Wright believes that the key to making a powerful psychological thriller or horror stems from internal fears, as it has to be something that disturbs you to your core. "I think you have to be scared by the subject matter, or scared to make the movie, which I was — which was probably one of the reasons it took me 10 years," he says of the film's slow genesis. "Because, I think if you're making a psychological thriller or a horror film and nothing about it fazes you, it's probably going to end up being quite a complacent movie. So there are very dark themes in this movie that compel, disturb and haunt me to this day. I think that's the key to it: it has to be about something that scares you."

One of the biggest trademarks of Wright's films is his stellar soundtracks. In Last Night in Soho, the music is almost like a central character, seamlessly transporting the audience between the '60s and the modern day. According to Wright, assembling this film's soundtrack was a dream come true.

"A big part of the soundtrack is the female singers of that period … of the mid-'60s," he says. "There were so many amazing British singers: Dusty Springfield, Cilla Black, Petula Clark, Sandie Shaw. I was very aware that they're always bittersweet; they always came with these big emotive ballads, but they're always stained with tears. It says something about the tone of them. Even something like [Clark's chart-topping 1964 single] 'Downtown' — it's got a bit of a melancholic edge to it. So that is something that I really wanted … to have those songs in the movie."

Wright describes the songs like a time machine that sends Eloise back to the '60s, and he laughs as he draws parallels to when he listened to his parents' record collection and it would take him back to a time before he was born.

The film brings in score elements that put a spin on upbeat song placements, with an unnerving sound that fits the darker scenes of the movie. For this, Wright credits composer Steven Price. He cites Sandie Shaw's "Puppet on a String" as a key music moment in Last Night in Soho. "It's in a scene where Anya Taylor-Joy is a showgirl, but is obviously not enjoying herself whatsoever," he says. "The reason I chose that song is because it was Sandie Shaw's biggest hit, but she hated that song. She sort of did the song under duress, and then it became her biggest hit, but she didn't like it because she thought the lyrics were sexist drivel. So I always thought that was interesting it's this singer's biggest hit and she hates it.
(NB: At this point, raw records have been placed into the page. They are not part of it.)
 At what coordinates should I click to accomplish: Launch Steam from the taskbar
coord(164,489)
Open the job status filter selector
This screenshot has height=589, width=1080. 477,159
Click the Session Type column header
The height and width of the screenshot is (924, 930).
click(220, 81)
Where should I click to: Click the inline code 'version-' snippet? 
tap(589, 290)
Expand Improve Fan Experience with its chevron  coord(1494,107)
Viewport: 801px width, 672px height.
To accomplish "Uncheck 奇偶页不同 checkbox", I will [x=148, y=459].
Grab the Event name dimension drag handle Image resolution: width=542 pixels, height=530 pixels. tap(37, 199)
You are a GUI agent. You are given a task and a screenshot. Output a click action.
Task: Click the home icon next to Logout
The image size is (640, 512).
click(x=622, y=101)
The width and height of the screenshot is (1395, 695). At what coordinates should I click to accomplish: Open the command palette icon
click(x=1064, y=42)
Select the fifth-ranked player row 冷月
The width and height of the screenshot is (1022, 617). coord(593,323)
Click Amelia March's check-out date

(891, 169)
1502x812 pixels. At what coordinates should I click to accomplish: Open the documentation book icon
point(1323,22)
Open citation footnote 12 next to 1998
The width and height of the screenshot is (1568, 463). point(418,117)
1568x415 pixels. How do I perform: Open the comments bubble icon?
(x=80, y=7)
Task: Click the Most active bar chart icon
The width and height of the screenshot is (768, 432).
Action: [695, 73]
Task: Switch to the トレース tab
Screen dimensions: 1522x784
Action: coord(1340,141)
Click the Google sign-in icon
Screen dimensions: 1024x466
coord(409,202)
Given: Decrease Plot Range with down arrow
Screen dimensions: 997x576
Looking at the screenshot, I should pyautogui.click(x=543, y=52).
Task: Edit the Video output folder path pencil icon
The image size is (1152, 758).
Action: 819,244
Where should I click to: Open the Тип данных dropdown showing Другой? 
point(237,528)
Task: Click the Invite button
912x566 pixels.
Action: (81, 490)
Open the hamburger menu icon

And I thought that's exactly the song for that bit where you see Anya is doing something under duress."

He's also excited at the inclusion of the Graham Bond Organization's live cover of the classic spiritual "Wade in the Water," which plays during a big dance number.

"I never get tired of listening to that," he enthuses. "And that coupled with the scene, it's like I knew that song for years. That would be the kind of song where I would hear the song, and I'd be able to visualize the scene in my head. So it's almost like kind of like a movie version of synesthesia. You know, you sort of hear the song and you can kind of see it. For that to actually exist as a scene is quite a powerful experience — for me anyway."